We also aim to increase the cohesion between research currently dispersed across many areas including HCI, wearable and mobile design, ASR, NLP, BCI complementing speech, EMG interaction, eye-gaze input, or gesture processing. Our hope is to energize the HCI and engineering communities to push the boundaries of what is possible with wearable, mobile, social robots, smart homes, smart assistants, or pervasive computing, but also make advances in each of the respective communities. As an example, the recent significant breakthroughs in deep neural networks is largely confined to audio-only features, while there is a significant opportunity to incorporate into this framework other features and context (such as multimodal input for wearables). We anticipate this can only be accomplished by closer collaboration between the speech and the HCI communities.

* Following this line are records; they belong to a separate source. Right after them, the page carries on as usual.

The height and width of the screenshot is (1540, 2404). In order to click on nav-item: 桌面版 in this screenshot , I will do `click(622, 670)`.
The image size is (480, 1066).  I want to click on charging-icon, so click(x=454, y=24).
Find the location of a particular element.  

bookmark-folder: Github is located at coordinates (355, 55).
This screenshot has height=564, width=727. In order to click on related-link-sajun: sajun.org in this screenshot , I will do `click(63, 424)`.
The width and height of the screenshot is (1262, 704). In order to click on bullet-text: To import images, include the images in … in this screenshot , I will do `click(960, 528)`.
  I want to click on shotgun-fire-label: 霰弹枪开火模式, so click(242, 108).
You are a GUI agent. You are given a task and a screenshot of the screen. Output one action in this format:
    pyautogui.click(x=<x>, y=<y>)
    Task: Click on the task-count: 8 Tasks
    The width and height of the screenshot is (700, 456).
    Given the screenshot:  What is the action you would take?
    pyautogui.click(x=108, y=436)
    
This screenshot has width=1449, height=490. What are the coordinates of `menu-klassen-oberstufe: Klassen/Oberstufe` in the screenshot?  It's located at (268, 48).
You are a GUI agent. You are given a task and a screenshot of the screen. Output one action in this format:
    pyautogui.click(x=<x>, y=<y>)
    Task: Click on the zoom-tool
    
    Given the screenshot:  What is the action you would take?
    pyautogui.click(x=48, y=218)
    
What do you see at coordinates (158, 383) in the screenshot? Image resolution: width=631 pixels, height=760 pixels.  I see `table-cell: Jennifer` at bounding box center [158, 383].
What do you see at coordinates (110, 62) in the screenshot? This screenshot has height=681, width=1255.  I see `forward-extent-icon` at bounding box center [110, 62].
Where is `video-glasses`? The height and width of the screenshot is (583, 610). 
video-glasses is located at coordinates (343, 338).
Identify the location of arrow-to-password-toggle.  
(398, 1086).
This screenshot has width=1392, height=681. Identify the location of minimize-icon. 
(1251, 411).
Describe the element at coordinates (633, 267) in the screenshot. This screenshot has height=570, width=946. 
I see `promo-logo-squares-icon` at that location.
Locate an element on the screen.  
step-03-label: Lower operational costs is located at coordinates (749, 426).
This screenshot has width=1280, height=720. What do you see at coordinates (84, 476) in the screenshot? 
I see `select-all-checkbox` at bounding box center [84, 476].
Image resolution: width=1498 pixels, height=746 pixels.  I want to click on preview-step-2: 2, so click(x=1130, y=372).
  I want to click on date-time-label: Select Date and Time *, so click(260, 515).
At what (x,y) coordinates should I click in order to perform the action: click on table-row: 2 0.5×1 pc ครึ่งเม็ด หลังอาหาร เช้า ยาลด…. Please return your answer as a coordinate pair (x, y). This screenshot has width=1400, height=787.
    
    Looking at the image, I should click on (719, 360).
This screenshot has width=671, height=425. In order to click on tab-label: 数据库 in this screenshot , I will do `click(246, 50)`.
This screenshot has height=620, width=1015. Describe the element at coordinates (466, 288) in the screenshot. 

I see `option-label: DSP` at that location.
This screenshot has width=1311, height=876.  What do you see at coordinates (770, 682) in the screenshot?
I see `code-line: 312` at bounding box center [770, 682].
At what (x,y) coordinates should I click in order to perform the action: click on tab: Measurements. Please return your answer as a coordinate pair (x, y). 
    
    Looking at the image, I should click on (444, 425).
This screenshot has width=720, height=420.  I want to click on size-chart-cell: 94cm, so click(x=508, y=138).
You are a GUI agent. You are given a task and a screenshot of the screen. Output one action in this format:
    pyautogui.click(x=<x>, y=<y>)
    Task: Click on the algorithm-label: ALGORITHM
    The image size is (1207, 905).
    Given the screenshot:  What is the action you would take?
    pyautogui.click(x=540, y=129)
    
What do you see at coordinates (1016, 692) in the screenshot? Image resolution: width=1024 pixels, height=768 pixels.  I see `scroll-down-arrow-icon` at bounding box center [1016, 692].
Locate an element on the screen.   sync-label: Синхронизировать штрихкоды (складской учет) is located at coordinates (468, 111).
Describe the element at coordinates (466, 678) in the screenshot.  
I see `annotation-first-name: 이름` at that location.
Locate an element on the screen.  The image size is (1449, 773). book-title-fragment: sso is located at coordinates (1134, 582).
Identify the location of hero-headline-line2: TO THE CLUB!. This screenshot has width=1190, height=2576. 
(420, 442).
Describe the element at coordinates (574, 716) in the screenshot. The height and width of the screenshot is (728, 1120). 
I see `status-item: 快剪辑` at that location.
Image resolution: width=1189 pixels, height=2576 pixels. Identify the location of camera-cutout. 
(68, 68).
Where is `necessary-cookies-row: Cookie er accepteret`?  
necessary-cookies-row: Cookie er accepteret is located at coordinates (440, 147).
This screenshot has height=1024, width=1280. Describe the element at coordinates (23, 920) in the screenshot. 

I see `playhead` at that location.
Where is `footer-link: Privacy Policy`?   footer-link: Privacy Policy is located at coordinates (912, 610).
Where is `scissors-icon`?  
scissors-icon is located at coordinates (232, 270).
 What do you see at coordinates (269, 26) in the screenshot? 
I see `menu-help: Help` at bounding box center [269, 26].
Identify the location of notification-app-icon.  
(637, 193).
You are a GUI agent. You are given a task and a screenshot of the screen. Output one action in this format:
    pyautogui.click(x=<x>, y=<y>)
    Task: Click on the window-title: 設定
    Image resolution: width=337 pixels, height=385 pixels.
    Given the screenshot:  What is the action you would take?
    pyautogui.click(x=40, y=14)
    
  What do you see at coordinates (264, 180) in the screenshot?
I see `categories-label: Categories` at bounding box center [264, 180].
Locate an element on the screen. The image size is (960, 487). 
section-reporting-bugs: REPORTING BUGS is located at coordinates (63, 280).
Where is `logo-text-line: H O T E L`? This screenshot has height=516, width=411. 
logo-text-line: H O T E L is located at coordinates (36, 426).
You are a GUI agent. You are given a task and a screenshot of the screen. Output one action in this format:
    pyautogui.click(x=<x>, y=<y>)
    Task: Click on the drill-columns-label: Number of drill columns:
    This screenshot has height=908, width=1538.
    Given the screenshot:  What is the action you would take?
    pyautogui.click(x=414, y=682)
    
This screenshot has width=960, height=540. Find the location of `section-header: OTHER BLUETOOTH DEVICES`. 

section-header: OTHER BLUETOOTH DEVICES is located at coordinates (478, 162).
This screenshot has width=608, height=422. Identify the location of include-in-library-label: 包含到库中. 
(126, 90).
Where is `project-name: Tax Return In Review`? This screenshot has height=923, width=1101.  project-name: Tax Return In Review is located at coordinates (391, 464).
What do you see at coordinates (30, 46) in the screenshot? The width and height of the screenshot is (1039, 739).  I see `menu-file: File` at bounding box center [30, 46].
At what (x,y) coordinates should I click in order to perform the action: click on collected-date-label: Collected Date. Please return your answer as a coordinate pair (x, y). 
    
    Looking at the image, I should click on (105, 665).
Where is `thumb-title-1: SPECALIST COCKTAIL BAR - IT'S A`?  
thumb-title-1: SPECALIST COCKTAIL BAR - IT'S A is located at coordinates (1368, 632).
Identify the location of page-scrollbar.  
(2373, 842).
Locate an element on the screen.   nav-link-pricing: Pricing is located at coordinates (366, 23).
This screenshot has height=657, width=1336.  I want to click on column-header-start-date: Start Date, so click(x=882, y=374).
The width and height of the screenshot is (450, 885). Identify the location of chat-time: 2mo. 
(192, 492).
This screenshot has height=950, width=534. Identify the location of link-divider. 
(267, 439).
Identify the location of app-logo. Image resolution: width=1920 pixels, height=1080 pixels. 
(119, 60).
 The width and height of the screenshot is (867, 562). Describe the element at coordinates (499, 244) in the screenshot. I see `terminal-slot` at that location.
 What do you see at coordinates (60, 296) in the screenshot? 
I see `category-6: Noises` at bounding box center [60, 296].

Our ultimate goal is to cross pollinate ideas from the activities and priorities of different disciplines. With its unique format and reach, this workshop offers the opportunity to strengthen future approaches and unify practices moving forward. The HCI community at large can be a host to researchers from other disciplines with the goal of advancing multimodal interaction design for wearable, mobile, and pervasive computing. The organizing committee for this workshop (the authors list) is living proof that such inter-disciplinary collaborations are possible.

Topics

We are proposing to build upon the discussions started during our lively-debated and highly-engaging panel on speech interaction that was held at CHI 2013, which was followed by successful workshops (20+ participants each) on speech and language interaction, held at CHI 2014, 2016, and 2017. We aim to broaden the domain of this community-building activities to all types of interfaces for which voice communications may be suitable: desktops, mobiles, wearables, personal assistant robots, smart home devices. We propose several topics for discussions and activity:

  • What are the important challenges in using speech as a “mainstream” modality? Speech is increasingly available – can we characterize which applications speech is suitable or beneficial for?

  • What interaction opportunities are presented by the rapidly evolving mobile and wearable research areas?

  • Can speech and multimodal increase usability and robustness of interfaces and improve user experience beyond input/output?

  • What can the MobileHCI community learn from Automatic Speech Recognition (ASR), Text-to-Speech Synthesis (TTS), and Natural Language Processing (NLP) research, and in turn, how can it help these communities improve the user-acceptance of such technologies? How can work in context and discourse understanding or dialogue management shape research in speech and multimodal UI? And can we bridge the divide between the evaluation methods used in HCI and the AI-like batch evaluations used in speech processing?

  • How can UI designers make better use of the acoustic-prosodic information in speech, such as emotion recognition or identifying users' cognitive states? How can this be translated into the design of empathic voice interfaces?

  • What are the usability challenges of synthetic speech? How can expressiveness and naturalness be incorporated into interface design guidelines, particularly in mobile or wearable contexts where text-to-speech could potentially play a significant role in users' experiences? And how can this be generalized to designing usable UIs for mobile and pervasive (in-car, in-home) applications that rely on multimedia response generation?

  • What are the opportunities and challenges for speech and multimodal interaction with regards to spontaneous access to information afforded by wearable and mobile devices? And what are the privacy concerns, e.g. with using such modalities in a secure and personal manner?

  • Are there particular challenges when interacting with emerging devices such as smart home / ambient personal assistants / conversational interfaces?

  • What are the implications for the design of speech and multimodal interaction presented by new contexts for wearable use, including hands-busy, cognitively demanding situations, or unintentional use (in the case of body-worn sensors)?